Рассеянно глядя по сторонам, Нурхаци расслабленно сидел в седле. Повод он просто держал, а не для того, чтобы дать понять коню, чего он от него хочет. И конь сам выбирал дорогу.

Неторопливый ход коня, равномерное покачивание в седле— все это настраивало на неспешные, дремотные раздумья. И мысли лениво, цепляясь одна за другую, складывались в непрочную, зыбкую цепь…

«Сколько довелось ездить… И если сложить все, что пришлось проехать, то, видно, дорога вытянется до самого края света. По-разному приходилось ездить: и припав к шее коня, стараясь укрыть свою голову от вражеской стрелы, и сидя прямо в седле, горделиво распрямив плечи и выпятив грудь, чтобы уже по одному виду узнавали, что едет победитель. Да, но-разному ездил он верхом… А вот сейчас, хоть и возвращается домой, подгонять коня неохота. Нет желания торопиться. Хотя дома, на мягкой постели, лучше, покойнее, чем сейчас трястись в седле, когда все тело ноет и просит покоя… А все равно рука не поднимается, чтобы подхлестнуть коня и заставить его мчаться вскачь. Тело как будто не свое. Раскисло словно, даже узды конец рука не держит. Да что это со мной? В глазах темно. Крик чуть было не вырвался от страха, что будто валится с седла, но вроде бы прошло. Слабость осталась и дрожью отдает в руках. Для ран целебна горячая вода в Цинхо. О том слыхал не раз. Не только раны на теле, а немочь, говорят, родник тот исцеляет…»{179}

— Нет, то, видно, не для всех, — сказал себе Нурхаци, когда его после купания в водах родника, обтерев досуха, поддерживая под локти, посадили в повозку. Верхом, почувствовал, уже отъездил… Пересел с коня в возок.

— Повозка трясет, — губы стиснул. — Боль бегает по телу, вверх и вниз. Эй, остановитесь! На лодке лучше поплыву я. Да, вот что еще. Приедет пусть встречать меня супруга.

— Да, — сказал опять себе, — так я зову давно уже одну, хоть баб под крышей у меня в избытке.

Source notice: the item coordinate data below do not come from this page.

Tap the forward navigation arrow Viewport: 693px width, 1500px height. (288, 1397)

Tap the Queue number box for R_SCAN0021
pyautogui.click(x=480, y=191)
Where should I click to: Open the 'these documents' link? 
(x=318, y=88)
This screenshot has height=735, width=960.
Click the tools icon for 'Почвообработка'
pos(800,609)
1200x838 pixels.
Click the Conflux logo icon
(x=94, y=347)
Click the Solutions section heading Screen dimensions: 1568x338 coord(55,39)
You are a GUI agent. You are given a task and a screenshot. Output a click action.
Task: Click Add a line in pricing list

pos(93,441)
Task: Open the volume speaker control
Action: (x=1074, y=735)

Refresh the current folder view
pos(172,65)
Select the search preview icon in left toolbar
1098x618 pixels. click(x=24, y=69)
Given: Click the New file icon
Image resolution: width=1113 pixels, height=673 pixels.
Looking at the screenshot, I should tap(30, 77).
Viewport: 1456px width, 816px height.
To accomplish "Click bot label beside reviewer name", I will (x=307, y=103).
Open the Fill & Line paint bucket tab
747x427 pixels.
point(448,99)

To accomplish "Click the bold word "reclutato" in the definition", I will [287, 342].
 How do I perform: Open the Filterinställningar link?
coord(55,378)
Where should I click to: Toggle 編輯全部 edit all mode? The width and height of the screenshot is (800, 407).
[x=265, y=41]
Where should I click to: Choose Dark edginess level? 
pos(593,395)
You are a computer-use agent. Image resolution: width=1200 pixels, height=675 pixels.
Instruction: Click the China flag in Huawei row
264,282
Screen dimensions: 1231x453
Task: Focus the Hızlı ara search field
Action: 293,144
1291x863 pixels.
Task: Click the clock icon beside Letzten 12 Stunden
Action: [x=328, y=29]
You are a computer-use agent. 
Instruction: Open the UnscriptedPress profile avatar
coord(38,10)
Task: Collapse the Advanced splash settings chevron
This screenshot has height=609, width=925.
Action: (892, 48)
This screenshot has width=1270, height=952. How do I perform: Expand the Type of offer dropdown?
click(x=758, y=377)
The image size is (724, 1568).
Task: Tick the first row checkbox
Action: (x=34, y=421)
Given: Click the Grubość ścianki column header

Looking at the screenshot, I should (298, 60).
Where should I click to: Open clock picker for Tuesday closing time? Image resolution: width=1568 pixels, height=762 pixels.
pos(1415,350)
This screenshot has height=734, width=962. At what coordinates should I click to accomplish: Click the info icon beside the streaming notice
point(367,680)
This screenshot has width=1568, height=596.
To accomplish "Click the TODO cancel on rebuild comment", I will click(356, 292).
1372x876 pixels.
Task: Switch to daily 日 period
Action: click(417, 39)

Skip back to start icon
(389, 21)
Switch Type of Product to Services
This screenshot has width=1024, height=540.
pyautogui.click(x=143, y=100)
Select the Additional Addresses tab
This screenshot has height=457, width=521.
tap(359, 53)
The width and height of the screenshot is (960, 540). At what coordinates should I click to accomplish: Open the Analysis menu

Супруга же — она одна, была всегда и есть. Она не первая по счету, но ближе всех, — и в прошлое опять сознание устремилось, не видя ничего уж впереди…

«Да, была первая жена. Давным-давно сбежала. Тогда все достояние свое носил, считай, с собой. Ей было того, видно, мало. И улестил ее ехеский Наринь-буру..

Вторая по счету старшая супруга не лучше оказалась. Происхождения подлого была. Зато пришла в мой дом с приданым: сына привела, отцом которого я не был. Ненасытностью своей имя государевой супруги осрамила. Из рухляди, которую мы взяли в Кайюани и Телине, она брала по праву первой супруги, чего только хотела. И на тебе. Была у меня из яшмы точеная чарка в оправе золотой. Пил прежде из нее какой-то никаньскнй начальник. И вот хватился как-то этой чарки, а нет ее. Стали в доме искать — и у нее нашли{180}. Да если б только эта чарка. Опять же у нее сыскалось и многое другое, чего тайком к себе уволокла.

То вещи все. Куда еще ни шло. Но вот утех стала искать с Дапшанем, сыном моим{181}. И этого снести уже не смог я. Из дома выгнал своего, как шелудивую собаку. Потом ее собственноручно удавил рожденный ею Мангултай…»{182}.